Exercise requirements:
Count the lines in the items that contain the word "agent", and give only that number.
[Start Input]
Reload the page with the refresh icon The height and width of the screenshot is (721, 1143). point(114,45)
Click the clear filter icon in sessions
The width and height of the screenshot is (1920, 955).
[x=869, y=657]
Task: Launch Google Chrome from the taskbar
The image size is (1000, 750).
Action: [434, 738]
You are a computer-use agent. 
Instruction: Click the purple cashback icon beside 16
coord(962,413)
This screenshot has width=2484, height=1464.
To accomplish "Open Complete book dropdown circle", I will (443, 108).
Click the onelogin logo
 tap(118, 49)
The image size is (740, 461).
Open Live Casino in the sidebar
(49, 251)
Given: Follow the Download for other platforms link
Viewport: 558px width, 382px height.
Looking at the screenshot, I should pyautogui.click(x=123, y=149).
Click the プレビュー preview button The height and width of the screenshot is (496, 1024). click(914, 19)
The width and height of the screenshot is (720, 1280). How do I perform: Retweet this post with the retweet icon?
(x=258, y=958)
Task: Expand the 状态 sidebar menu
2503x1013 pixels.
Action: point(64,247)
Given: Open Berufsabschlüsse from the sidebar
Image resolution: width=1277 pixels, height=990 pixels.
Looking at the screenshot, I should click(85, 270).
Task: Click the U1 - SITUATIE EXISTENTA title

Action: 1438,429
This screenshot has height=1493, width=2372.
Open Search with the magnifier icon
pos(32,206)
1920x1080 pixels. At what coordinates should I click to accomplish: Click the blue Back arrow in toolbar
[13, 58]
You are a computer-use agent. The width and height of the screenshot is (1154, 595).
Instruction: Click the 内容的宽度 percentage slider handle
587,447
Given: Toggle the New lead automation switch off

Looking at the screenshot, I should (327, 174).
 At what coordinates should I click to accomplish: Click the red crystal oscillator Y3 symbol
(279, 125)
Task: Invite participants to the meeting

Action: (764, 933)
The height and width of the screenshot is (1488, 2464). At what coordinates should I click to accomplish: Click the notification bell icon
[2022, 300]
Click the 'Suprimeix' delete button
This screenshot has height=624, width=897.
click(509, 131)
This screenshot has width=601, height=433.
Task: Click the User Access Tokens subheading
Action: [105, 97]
[End Input]
Complete response:
2